Is there, or was there ever, a language called Trabresh? Is it called something else now?

One of my favorite novels, from the early pre-WWII of modern sci-fi, is Lest Darkness Fall by L. Sprague de Camp. The protagonist Martin Padway is a graduate archaeology student who gets struck by lightening while strolling across the Piazza Della Minerva and finds himself thrown back into sixth century post-imperial Rome.

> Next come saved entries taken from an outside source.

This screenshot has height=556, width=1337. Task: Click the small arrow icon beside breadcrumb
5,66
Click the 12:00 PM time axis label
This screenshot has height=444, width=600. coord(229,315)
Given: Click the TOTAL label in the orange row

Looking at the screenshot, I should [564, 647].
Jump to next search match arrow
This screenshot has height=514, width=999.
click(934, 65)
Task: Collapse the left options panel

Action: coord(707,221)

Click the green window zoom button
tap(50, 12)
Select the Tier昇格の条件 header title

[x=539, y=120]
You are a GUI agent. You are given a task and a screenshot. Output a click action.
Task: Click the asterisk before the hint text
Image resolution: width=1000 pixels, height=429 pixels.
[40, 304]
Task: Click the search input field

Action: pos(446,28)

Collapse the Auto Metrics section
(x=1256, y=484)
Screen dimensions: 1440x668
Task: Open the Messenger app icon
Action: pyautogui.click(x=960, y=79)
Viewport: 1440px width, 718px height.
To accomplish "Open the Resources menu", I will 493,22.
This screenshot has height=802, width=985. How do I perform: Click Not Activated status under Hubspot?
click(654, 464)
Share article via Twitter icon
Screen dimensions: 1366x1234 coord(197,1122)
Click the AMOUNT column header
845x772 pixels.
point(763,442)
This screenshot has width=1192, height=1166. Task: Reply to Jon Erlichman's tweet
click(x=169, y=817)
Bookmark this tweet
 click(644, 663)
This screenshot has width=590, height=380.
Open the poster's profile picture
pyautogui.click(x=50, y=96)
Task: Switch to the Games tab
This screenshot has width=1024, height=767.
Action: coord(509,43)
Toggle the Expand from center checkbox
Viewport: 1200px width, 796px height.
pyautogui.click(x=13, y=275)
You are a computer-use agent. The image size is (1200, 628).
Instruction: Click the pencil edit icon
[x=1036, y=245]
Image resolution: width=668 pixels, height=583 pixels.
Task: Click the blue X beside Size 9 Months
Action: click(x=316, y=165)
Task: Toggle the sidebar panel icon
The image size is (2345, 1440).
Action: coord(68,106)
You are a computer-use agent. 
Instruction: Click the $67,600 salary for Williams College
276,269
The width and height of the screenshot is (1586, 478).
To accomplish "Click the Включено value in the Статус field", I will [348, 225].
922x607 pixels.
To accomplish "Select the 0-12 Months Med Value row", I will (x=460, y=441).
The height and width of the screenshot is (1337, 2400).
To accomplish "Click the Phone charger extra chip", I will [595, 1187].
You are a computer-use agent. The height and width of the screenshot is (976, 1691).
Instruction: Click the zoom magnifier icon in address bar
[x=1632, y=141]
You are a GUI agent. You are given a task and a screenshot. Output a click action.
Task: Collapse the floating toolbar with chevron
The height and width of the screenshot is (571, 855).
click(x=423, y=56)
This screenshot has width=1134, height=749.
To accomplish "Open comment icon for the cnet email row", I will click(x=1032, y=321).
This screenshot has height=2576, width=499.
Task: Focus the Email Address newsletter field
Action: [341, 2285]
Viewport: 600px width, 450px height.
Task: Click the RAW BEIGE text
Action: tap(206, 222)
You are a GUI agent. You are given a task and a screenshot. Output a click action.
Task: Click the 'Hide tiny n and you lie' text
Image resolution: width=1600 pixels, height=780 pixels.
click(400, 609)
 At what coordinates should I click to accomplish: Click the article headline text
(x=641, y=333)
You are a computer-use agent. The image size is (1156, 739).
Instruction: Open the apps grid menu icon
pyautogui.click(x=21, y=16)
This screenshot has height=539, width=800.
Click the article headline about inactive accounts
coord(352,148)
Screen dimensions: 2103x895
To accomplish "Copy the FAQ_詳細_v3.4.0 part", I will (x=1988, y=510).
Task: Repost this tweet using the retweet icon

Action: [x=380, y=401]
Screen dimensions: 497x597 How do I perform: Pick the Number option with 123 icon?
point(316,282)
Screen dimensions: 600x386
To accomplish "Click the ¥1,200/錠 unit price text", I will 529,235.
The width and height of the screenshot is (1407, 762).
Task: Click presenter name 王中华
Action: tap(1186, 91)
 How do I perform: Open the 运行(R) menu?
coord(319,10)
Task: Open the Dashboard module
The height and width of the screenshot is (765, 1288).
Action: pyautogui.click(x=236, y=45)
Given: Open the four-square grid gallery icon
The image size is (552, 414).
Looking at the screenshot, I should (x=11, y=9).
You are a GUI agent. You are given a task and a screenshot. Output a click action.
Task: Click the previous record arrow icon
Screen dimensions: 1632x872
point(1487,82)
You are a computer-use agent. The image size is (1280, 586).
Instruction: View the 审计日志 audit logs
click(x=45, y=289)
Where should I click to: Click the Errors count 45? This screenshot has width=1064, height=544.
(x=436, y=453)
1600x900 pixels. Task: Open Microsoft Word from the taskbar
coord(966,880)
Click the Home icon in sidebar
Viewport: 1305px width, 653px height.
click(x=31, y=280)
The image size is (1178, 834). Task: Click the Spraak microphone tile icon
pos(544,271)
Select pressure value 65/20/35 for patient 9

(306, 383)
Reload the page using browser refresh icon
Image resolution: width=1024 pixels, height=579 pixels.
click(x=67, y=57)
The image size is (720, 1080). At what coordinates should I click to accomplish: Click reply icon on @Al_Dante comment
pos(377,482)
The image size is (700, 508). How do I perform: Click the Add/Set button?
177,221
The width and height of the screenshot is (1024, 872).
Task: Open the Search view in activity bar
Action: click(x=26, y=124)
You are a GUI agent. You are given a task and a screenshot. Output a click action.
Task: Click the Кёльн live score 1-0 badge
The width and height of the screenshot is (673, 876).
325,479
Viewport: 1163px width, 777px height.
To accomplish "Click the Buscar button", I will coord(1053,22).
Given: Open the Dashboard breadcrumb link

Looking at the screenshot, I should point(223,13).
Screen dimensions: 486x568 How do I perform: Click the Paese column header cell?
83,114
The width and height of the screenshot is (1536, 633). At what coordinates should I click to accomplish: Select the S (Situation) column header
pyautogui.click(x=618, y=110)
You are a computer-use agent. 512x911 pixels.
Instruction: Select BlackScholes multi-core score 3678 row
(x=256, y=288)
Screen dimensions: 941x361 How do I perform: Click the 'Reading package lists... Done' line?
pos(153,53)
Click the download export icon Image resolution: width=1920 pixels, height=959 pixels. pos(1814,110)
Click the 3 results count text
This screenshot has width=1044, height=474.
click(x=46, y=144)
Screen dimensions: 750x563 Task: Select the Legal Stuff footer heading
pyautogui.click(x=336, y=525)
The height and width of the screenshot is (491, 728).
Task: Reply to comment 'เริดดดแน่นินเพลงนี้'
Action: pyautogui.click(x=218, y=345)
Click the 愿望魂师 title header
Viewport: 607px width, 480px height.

Fortunately he knows Latin and its development around this time, which the author says places it “somewhat more than halfway from Cicero to Dante”. (True or not? I don’t know.) He hates approaching strangers but musters up his courage and asks someone the date, speaking what he hopes is intelligible late Vulgar Latin. The man rattles off a lengthy explanation about how he thought it was Thursday but then remembered his sister-in-law’s anniversary was three days ago so it must be Friday, etc., and our poor hero doesn’t comprehend a word of it. As the author says, the man “might as well have been speaking** Trabresh**”.

Now here’s the thing:

When I first read this back in the 1970s, I was sure I had already heard of Trabresh, and that it was some strange language spoken somewhere IRL. Or at least had been spoken somewhere. But this may be the result of some sort of circular reasoning of my own, because I can’t find any references to Trabresh anywhere else. Forty years on, in other words, is it possible that reading the novel really was the first time I ever came across the word “Trabresh”, but I’ve since somehow tricked myself into believing it wasn’t?

If you never read the novel, have you ever heard of Trabresh?

That appears to be an alternate name for Arbëresh, a dialect of Albanian. (That particular spelling is never used in that article - the closest is Tarbrisht - but it is used in a few others I came across.)

But, no, I had never heard of it, before this thread prompted me to do the research that dug that up.